- Task objective -
Reproduce all of the data exactly.

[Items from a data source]
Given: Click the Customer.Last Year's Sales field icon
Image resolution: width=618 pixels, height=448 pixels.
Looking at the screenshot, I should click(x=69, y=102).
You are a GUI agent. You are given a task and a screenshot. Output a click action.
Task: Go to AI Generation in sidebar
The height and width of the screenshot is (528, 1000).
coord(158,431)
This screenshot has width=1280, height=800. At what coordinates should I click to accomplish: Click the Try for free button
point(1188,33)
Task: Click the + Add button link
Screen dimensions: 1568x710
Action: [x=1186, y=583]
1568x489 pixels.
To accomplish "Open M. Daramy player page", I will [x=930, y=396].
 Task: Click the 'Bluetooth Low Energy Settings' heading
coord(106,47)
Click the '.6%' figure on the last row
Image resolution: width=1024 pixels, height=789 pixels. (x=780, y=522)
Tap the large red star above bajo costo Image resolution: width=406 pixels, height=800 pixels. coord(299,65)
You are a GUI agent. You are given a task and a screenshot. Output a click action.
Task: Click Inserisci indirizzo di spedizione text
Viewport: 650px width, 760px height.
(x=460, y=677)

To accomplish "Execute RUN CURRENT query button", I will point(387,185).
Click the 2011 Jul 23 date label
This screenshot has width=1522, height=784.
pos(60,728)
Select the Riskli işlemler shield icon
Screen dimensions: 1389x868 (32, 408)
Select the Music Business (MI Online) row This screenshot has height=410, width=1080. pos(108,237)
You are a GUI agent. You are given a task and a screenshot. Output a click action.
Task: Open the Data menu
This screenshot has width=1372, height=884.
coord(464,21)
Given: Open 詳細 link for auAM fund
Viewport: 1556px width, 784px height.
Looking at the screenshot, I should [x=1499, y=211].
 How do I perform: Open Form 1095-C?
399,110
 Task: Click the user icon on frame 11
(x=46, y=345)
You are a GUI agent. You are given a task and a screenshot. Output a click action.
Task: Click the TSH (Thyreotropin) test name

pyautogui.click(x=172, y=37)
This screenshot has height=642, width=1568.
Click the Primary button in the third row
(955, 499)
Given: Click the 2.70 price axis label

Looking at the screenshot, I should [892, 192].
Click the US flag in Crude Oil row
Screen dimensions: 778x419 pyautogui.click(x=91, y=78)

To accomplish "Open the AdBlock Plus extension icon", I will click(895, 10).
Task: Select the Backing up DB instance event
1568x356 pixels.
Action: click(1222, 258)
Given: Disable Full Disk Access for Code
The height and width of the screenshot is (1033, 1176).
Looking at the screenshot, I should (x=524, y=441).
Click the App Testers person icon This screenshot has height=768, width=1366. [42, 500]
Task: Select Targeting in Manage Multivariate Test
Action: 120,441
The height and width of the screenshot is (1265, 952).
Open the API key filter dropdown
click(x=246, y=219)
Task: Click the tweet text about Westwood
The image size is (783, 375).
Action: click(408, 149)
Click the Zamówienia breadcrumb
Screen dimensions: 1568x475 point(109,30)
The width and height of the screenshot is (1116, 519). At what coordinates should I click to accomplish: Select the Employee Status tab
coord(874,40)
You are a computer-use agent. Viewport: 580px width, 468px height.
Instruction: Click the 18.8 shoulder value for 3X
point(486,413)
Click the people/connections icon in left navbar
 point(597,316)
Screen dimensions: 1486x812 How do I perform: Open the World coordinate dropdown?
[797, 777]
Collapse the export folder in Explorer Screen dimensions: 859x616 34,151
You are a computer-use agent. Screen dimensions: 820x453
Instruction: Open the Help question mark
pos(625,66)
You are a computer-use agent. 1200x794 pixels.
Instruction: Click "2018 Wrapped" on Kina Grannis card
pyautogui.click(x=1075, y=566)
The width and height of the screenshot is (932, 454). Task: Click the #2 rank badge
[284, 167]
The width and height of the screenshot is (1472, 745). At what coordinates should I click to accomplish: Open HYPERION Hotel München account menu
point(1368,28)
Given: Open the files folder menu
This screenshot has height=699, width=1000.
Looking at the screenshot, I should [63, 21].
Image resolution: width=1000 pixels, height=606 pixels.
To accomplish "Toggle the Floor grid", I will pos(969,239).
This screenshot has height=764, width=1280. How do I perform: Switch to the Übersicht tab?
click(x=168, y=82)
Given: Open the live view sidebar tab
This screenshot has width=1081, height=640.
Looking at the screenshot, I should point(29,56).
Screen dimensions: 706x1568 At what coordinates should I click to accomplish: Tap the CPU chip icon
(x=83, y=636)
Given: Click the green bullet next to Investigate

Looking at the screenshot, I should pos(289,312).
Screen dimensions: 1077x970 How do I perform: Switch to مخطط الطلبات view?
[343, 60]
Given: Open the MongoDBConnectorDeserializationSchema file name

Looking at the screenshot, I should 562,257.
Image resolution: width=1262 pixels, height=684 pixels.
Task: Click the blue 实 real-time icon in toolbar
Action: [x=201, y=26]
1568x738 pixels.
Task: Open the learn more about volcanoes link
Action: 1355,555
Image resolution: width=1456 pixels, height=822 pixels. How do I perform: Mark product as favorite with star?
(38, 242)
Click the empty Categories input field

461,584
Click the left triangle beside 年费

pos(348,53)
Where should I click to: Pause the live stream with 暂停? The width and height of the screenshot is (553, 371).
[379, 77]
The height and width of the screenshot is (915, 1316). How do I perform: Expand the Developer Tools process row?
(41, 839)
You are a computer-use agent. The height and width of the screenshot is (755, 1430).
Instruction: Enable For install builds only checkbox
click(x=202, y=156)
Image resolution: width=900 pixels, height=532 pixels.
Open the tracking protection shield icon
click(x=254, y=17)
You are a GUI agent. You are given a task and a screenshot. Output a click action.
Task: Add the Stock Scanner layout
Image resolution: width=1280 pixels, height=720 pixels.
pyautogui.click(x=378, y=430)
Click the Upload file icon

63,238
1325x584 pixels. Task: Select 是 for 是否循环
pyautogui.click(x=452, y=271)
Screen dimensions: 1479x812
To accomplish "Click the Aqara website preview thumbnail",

- Answer to the problem -
Given: Click the Customer.Last Year's Sales field icon
Image resolution: width=618 pixels, height=448 pixels.
Looking at the screenshot, I should click(x=69, y=102).
You are a GUI agent. You are given a task and a screenshot. Output a click action.
Task: Go to AI Generation in sidebar
The height and width of the screenshot is (528, 1000).
coord(158,431)
This screenshot has width=1280, height=800. At what coordinates should I click to accomplish: Click the Try for free button
point(1188,33)
Task: Click the + Add button link
Screen dimensions: 1568x710
Action: [x=1186, y=583]
1568x489 pixels.
To accomplish "Open M. Daramy player page", I will [x=930, y=396].
 Task: Click the 'Bluetooth Low Energy Settings' heading
coord(106,47)
Click the '.6%' figure on the last row
Image resolution: width=1024 pixels, height=789 pixels. (x=780, y=522)
Tap the large red star above bajo costo Image resolution: width=406 pixels, height=800 pixels. coord(299,65)
You are a GUI agent. You are given a task and a screenshot. Output a click action.
Task: Click Inserisci indirizzo di spedizione text
Viewport: 650px width, 760px height.
(x=460, y=677)

To accomplish "Execute RUN CURRENT query button", I will point(387,185).
Click the 2011 Jul 23 date label
This screenshot has width=1522, height=784.
pos(60,728)
Select the Riskli işlemler shield icon
Screen dimensions: 1389x868 (32, 408)
Select the Music Business (MI Online) row This screenshot has height=410, width=1080. pos(108,237)
You are a GUI agent. You are given a task and a screenshot. Output a click action.
Task: Open the Data menu
This screenshot has width=1372, height=884.
coord(464,21)
Given: Open 詳細 link for auAM fund
Viewport: 1556px width, 784px height.
Looking at the screenshot, I should [x=1499, y=211].
 How do I perform: Open Form 1095-C?
399,110
 Task: Click the user icon on frame 11
(x=46, y=345)
You are a GUI agent. You are given a task and a screenshot. Output a click action.
Task: Click the TSH (Thyreotropin) test name

pyautogui.click(x=172, y=37)
This screenshot has height=642, width=1568.
Click the Primary button in the third row
(955, 499)
Given: Click the 2.70 price axis label

Looking at the screenshot, I should [892, 192].
Click the US flag in Crude Oil row
Screen dimensions: 778x419 pyautogui.click(x=91, y=78)

To accomplish "Open the AdBlock Plus extension icon", I will click(895, 10).
Task: Select the Backing up DB instance event
1568x356 pixels.
Action: click(1222, 258)
Given: Disable Full Disk Access for Code
The height and width of the screenshot is (1033, 1176).
Looking at the screenshot, I should (x=524, y=441).
Click the App Testers person icon This screenshot has height=768, width=1366. [42, 500]
Task: Select Targeting in Manage Multivariate Test
Action: 120,441
The height and width of the screenshot is (1265, 952).
Open the API key filter dropdown
click(x=246, y=219)
Task: Click the tweet text about Westwood
The image size is (783, 375).
Action: click(408, 149)
Click the Zamówienia breadcrumb
Screen dimensions: 1568x475 point(109,30)
The width and height of the screenshot is (1116, 519). At what coordinates should I click to accomplish: Select the Employee Status tab
coord(874,40)
You are a computer-use agent. Viewport: 580px width, 468px height.
Instruction: Click the 18.8 shoulder value for 3X
point(486,413)
Click the people/connections icon in left navbar
 point(597,316)
Screen dimensions: 1486x812 How do I perform: Open the World coordinate dropdown?
[797, 777]
Collapse the export folder in Explorer Screen dimensions: 859x616 34,151
You are a computer-use agent. Screen dimensions: 820x453
Instruction: Open the Help question mark
pos(625,66)
You are a computer-use agent. 1200x794 pixels.
Instruction: Click "2018 Wrapped" on Kina Grannis card
pyautogui.click(x=1075, y=566)
The width and height of the screenshot is (932, 454). Task: Click the #2 rank badge
[284, 167]
The width and height of the screenshot is (1472, 745). At what coordinates should I click to accomplish: Open HYPERION Hotel München account menu
point(1368,28)
Given: Open the files folder menu
This screenshot has height=699, width=1000.
Looking at the screenshot, I should [63, 21].
Image resolution: width=1000 pixels, height=606 pixels.
To accomplish "Toggle the Floor grid", I will pos(969,239).
This screenshot has height=764, width=1280. How do I perform: Switch to the Übersicht tab?
click(x=168, y=82)
Given: Open the live view sidebar tab
This screenshot has width=1081, height=640.
Looking at the screenshot, I should point(29,56).
Screen dimensions: 706x1568 At what coordinates should I click to accomplish: Tap the CPU chip icon
(x=83, y=636)
Given: Click the green bullet next to Investigate

Looking at the screenshot, I should pos(289,312).
Screen dimensions: 1077x970 How do I perform: Switch to مخطط الطلبات view?
[343, 60]
Given: Open the MongoDBConnectorDeserializationSchema file name

Looking at the screenshot, I should 562,257.
Image resolution: width=1262 pixels, height=684 pixels.
Task: Click the blue 实 real-time icon in toolbar
Action: [x=201, y=26]
1568x738 pixels.
Task: Open the learn more about volcanoes link
Action: 1355,555
Image resolution: width=1456 pixels, height=822 pixels. How do I perform: Mark product as favorite with star?
(38, 242)
Click the empty Categories input field

461,584
Click the left triangle beside 年费

pos(348,53)
Where should I click to: Pause the live stream with 暂停? The width and height of the screenshot is (553, 371).
[379, 77]
The height and width of the screenshot is (915, 1316). How do I perform: Expand the Developer Tools process row?
(41, 839)
You are a computer-use agent. The height and width of the screenshot is (755, 1430).
Instruction: Enable For install builds only checkbox
click(x=202, y=156)
Image resolution: width=900 pixels, height=532 pixels.
Open the tracking protection shield icon
click(x=254, y=17)
You are a GUI agent. You are given a task and a screenshot. Output a click action.
Task: Add the Stock Scanner layout
Image resolution: width=1280 pixels, height=720 pixels.
pyautogui.click(x=378, y=430)
Click the Upload file icon

63,238
1325x584 pixels. Task: Select 是 for 是否循环
pyautogui.click(x=452, y=271)
Screen dimensions: 1479x812
To accomplish "Click the Aqara website preview thumbnail",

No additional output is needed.